Partiamo dagli ormai ex campioni in carica della Germania, giunti in Russia tanto spavaldi da prenotare l’albergo fino al giorno della finale ma che sono usciti con le ossa rotte dai gironi senza mostrare un gioco degno di questo nome e sconfessando quanto di buono fatto 4 anni prima. Perdendo addirittura contro la Corea del Sud
Passiamo poi all’Argentina di Jorge Sampaoli, che più che una nazionale sembrava un cantiere con su scritto work in progress. Non ha mostrato gioco, l’albiceleste, troppo aggrappata al talento ed alle fiammate di Lionel Messi, tanto che è finita per passare per il rotto della cuffia ai gironi venendo poi regolata con un netto 4-2 dai futuri campioni del Mondo.
Chiudiamo l’analisi delle deluse con il Brasile. La squadra di Tite ha ben impressionato in quanto ha messo in mostra un gioco “europeo” molto attento e poco spettacolare. Il suo problema è stato l’uomo che doveva garantirgli il cambio di passo, la giocata decisiva, quel Neymar troppo attento a cadere per terra appena toccato (sono più di 14 i minuti che il fantasista brasiliano ha passato a rantolare per il terreno di gioco) ed a rubar palla ad i compagni per pensare di essere decisivo per le sorti della sua squadra. Una presunzione costata cara ai sudamericani che, come 4 anni fa sono usciti ai quarti di finale
Diamo spazio alle note liete. Quelle squadre che si sono dimostrate all’altezza della competizione seppur partendo in sordina. Detto della Croazia, vice-campione, un gradino sotto per impegno e dedizione va sottolineata la prova dell’Inghilterra di Gareth Southgate. Quella inglese più che una nazionale sembrava una squadra di club. Lottava su ogni pallone compatta e determinata ed ha fornito alla manifestazione molti volti nuovi inaspettati alla vigilia come il portiere Pickford, il centrale Maguire, e l’ala Trippier. Il match simbolo di questo modo di vivere il calcio è stato quello con la Colombia, dove Kane e compagni passano in vantaggio, vengono raggiunti nei minuti di recupero ma ai rigori battono i rivali.
Si è confermata su un buon livello, dimostrandosi pronto al definitivo salto di qualità il Belgio, ben allenato da Roberto Martinez, che si è dovuto arrendere solo alla Francia ma che ha dimostrato il suo valore mettendo in mostra giocatori che si sono consacrati ed hanno raggiunto la loro maturità calcistica come Lukaku, Curtois e Hazard.

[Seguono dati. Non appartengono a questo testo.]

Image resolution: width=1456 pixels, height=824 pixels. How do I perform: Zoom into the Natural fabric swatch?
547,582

Meritano una nota a margine due squadre che si sono affrontate negli ottavi. Portogallo e Uruguay. La prima perché ha messo in mostra, per l’ennesima volta la classe cristallina di Cristiano Ronaldo. Il neo-juventino ha trascinato praticamente da solo la sua nazionale agli ottavi. Per i sudamericani invece va premiata la dedizione di Oscar Washington Tabarez che, nonostante una malattia, non ha lasciato soli i suoi ragazzi guidandoli fino ai quarti dove, senza Edinson Cavani, nulla ha potuto contro una corazzata come quella transalpina.
Anche i padroni di casa della Russia hanno ben figurato togliendosi lo sfizio di eliminare la più blasonata Spagna.

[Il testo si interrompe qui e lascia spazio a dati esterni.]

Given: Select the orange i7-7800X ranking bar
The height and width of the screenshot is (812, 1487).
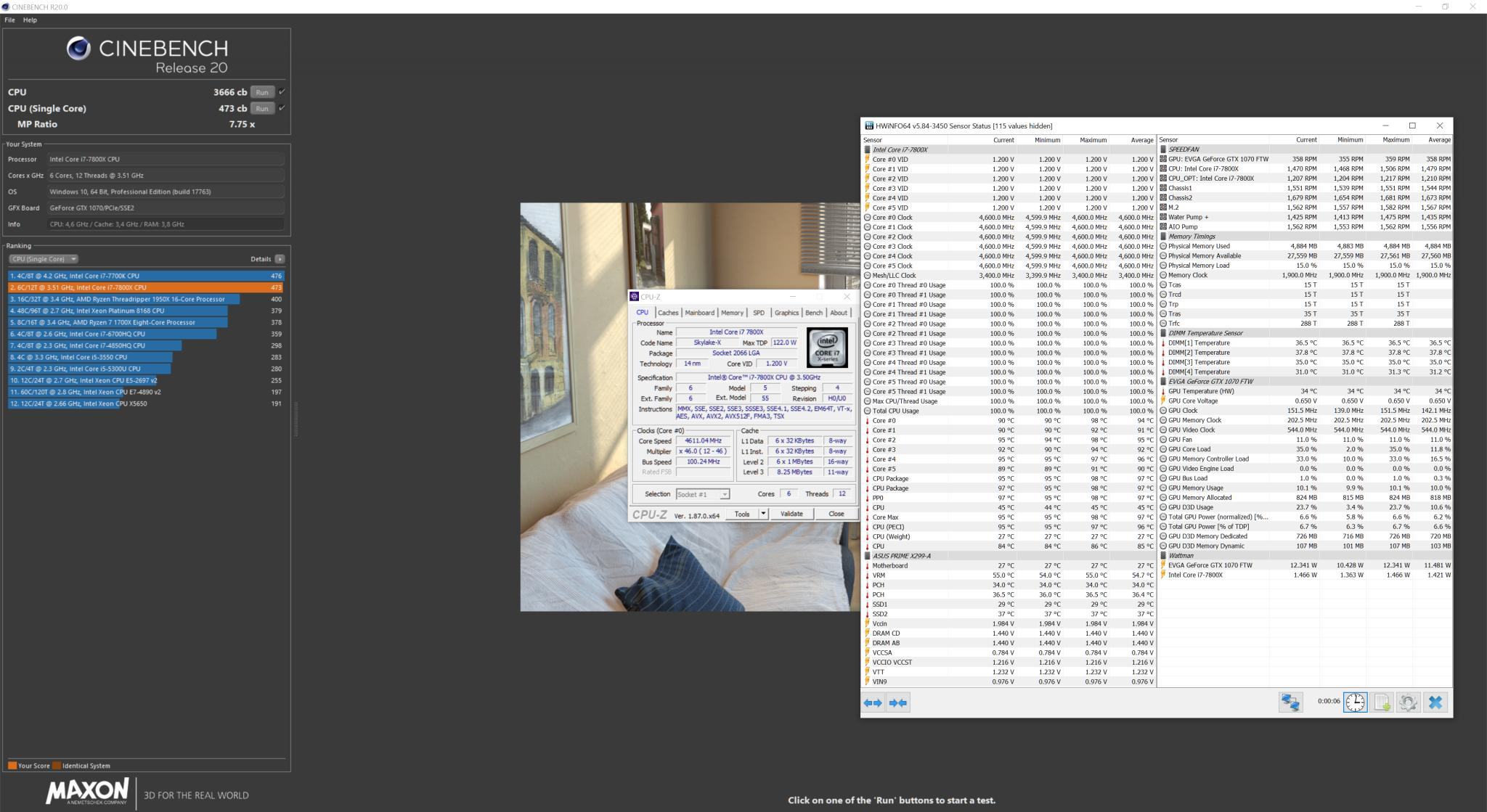Looking at the screenshot, I should pyautogui.click(x=145, y=287).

Una bella favola poteva essere quella del Giappone, ma i “blue samurai” hanno pagato in termini di centimetri nell’incontro ad eliminazione diretta coi Diavoli Rossi del Belgio, passando sì in vantaggio per 2-0, ma subendo un clamoroso recupero uscendo troppo presto da una competizione nella quale hanno messo in mostra buone cose e buoni elementi.
Questi mondiali sono anche stati i primi in cui il VAR (Video Assisten Referee) ha coadiuvato gli arbitri. Ha funzionato ed è stato un valido aiuto l’arbitro virtuale nella risoluzione di casi a volte spinosi.
Nel complesso per le emozioni provocate e l’incertezza che è regnata sovrana durante quasi tutti i match della competizione i mondiali russi si sono dimostrati gradevoli e di ottima fattura.
Ora, appuntamento tra 4 anni, per la prima volta in inverno, in Qatar (di cui parleremo a breve sul nostro giornale per la questione diritti umani). Con la speranza che, dopo una competizione vista sostenendo altre formazioni, a lottare per la vittoria finale possa esserci, anche l’Italia.